# TASK ITEM:
Retrieve every line from the records in which the word "computer" occurs.

(Collected data)

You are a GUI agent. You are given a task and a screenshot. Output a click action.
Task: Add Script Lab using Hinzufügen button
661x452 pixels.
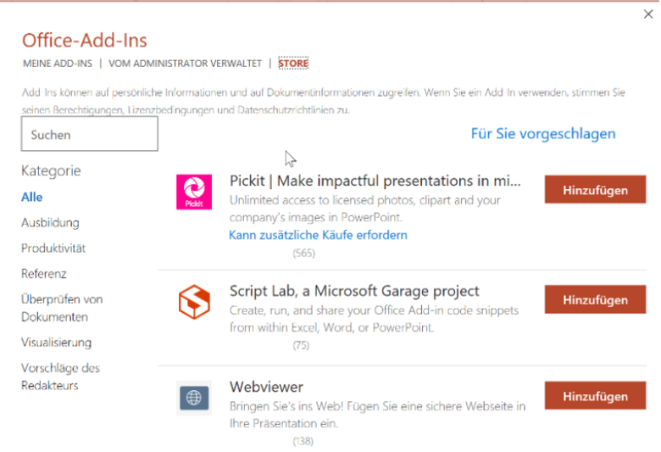tap(595, 299)
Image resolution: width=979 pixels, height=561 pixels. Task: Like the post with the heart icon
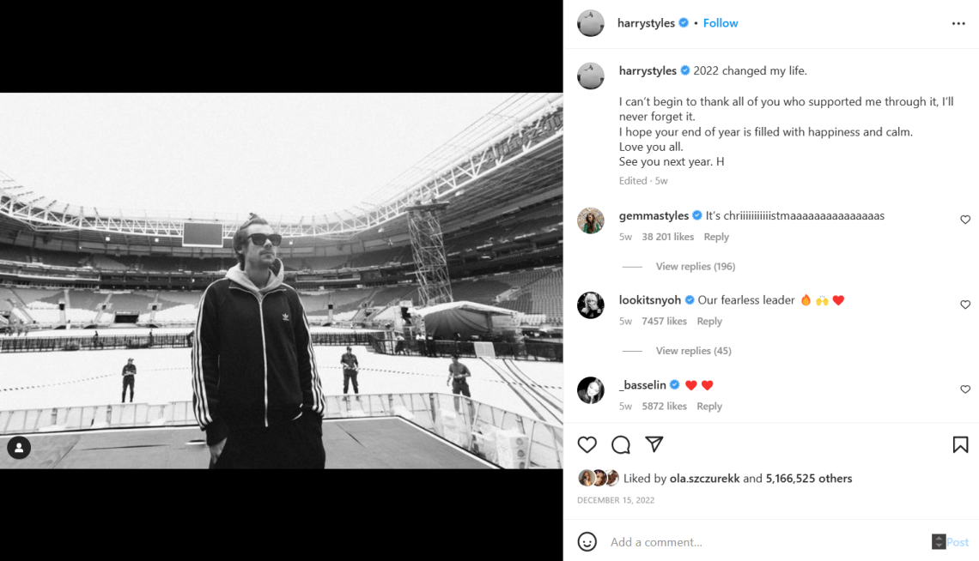pos(587,444)
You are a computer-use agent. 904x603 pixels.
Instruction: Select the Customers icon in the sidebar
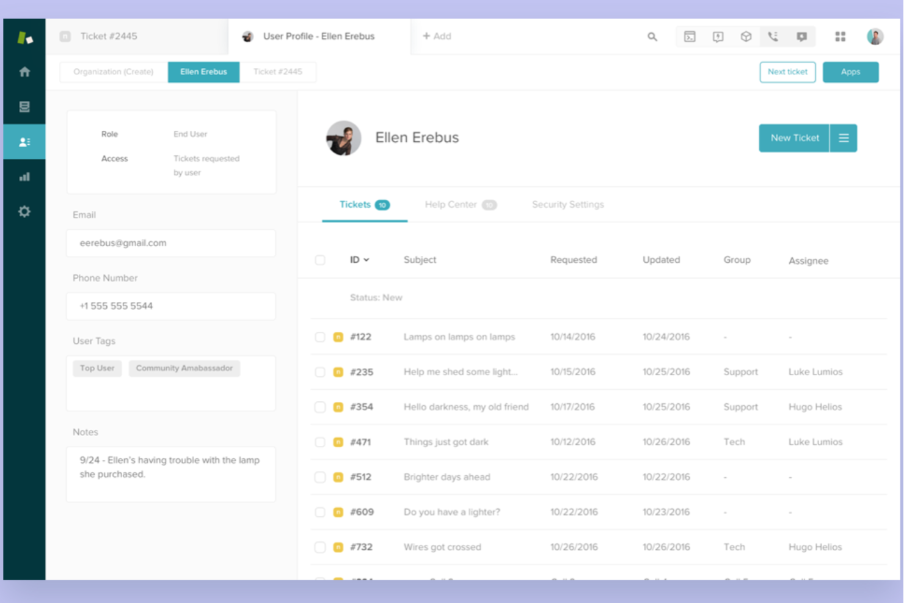pos(24,141)
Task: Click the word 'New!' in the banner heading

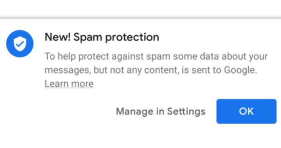Action: 57,37
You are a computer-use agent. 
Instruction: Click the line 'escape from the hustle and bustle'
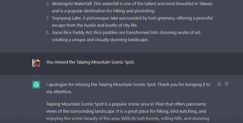tap(95, 25)
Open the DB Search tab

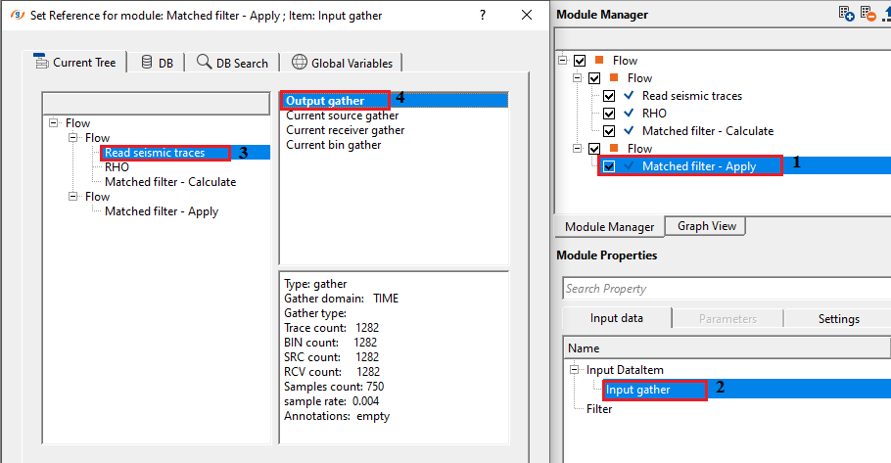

# EXPECTED ANSWER:
You are a computer-use agent. 904x603 pixels.
You are a computer-use agent. 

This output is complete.